If $PQRS$ is a kite. $\angle P = {70^0},\angle S = {90.5^0},\angle R$ equals .

(A) ${99^0}$
(B) ${91^0}$
(C) ${111^0}$
(D) ${109^0}$

Answer 1

Hint: A triangle in which two sides are equal is called an isosceles triangle.
Angle opposite to the equal sides of an isosceles triangle is equal.
It means if the two sides are equal to a triangle, then their corresponding angles are also equal.

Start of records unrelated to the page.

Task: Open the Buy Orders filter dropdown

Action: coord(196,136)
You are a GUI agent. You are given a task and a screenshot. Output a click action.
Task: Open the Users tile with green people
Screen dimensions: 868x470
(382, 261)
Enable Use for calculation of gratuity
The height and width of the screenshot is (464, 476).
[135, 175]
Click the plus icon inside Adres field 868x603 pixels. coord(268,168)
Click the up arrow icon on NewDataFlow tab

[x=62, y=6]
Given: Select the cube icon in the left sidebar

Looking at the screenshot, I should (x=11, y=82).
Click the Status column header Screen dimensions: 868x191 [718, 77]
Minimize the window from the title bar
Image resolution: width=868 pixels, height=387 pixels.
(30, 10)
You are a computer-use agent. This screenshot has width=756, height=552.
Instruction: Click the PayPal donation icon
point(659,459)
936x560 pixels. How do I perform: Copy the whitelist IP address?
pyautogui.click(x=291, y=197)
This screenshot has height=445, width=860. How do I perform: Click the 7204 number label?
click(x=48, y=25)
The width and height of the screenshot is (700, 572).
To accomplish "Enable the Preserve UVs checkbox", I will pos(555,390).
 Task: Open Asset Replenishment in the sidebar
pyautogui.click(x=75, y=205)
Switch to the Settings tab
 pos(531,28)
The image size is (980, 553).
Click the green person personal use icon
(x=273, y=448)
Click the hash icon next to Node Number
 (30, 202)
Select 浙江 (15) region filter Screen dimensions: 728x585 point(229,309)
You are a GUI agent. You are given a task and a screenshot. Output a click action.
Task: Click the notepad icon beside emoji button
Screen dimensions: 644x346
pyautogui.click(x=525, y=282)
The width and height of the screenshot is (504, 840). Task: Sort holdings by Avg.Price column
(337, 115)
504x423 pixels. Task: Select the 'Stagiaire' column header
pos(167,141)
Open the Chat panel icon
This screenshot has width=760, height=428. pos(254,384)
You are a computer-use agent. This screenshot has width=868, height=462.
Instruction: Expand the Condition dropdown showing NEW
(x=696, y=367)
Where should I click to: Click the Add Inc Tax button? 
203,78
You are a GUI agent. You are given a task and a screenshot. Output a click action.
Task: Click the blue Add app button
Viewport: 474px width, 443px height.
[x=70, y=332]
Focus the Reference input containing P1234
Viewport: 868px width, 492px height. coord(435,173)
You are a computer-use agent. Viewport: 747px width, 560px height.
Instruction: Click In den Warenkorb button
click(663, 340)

Let \[\Delta ABC\], in which side $AB$is equal to side .$AC$
i.e. $AB = AC$
Therefore angle $B$is equal to angle$C$.
i.e. $\angle B = \angle C$

Complete step-by-step answer:
Step 1: Given $PQRS$ is a kite.
Where angle $P$ i.e. $\angle P = {70^0}$ and angle $S$i.e. $\angle S = {90.5^0}$ we will find the value of
$\angle R$

Step 2: firstly consider triangle $PQS$ In $\Delta PQS$, the sides $PS$is equal to $PQ$ i.e. $PS = PQ$
Therefore, the angle $PSQ$ is equal to angle $PQS$ i.e. $\angle PSQ = \angle PQS.$ ----(a)
We know that the sum of the interior angle of a triangle is ${180^0}$.
So angle $P$ plus angle $PSQ$ plus angle $PQS$ is ${180^0}$i.e.
Consider $\angle PSQ = \angle PQS = x$
So from equation $(a)$
${70^0} + x + x = {180^0}$
$\Rightarrow$ $2x = {180^0} - {70^0}$
$\Rightarrow$ $2x = {110^0}$
$\Rightarrow$ $x = \dfrac{{{{110}^0}}}{2} = {55^0}$
Step-3: Give that $\angle S = \angle PSQ + \angle RSQ$
 ${90.5^0} = {55^0} + \angle RSQ$
 ${90.5^0} - {55^0} = \angle RSQ$
${35.5^0} = \angle RSQ$
We have already given angle$S$. So we early found the value of angle $RSQ$ is ${35.5^0}$.
Step – 4: Similarly consider the triangle$RSQ$. In $\Delta RSQ$, the side $SR$is equal to $RQ$ i.e. $SR = RQ$.
Therefore angle $RSQ$ is equal to the angle $RQS$ i.e. $\angle RQS = {35.5^0}$.
We know that the sum of the interior angle of the triangle is ${180^0}$ .
Therefore $\angle RSQ + \angle RQS + \angle R = {180^0}$ --------(b)
Putt the value of $\angle RSQ$and $\angle RQS$is equation (b), we get
$35.5 + 35.5 + \angle R = 180$
$\Rightarrow$ ${71^0} + \angle R = {180^0}$
$\Rightarrow$ $\angle R = 180 - {71^0}$
$\Rightarrow$ $\angle R = {109^0}$
So, we get the value of angle $R$is ${109^0}$ $\angle R = 109$ .
Hence, option (D) is the right Answer.

Note: The sides opposite to equal angles of a triangle are equal.
(SAS congruence) two triangles are congruent if two sides and the included angle of one triangle are equal to the two sides and the included angle of the other triangle.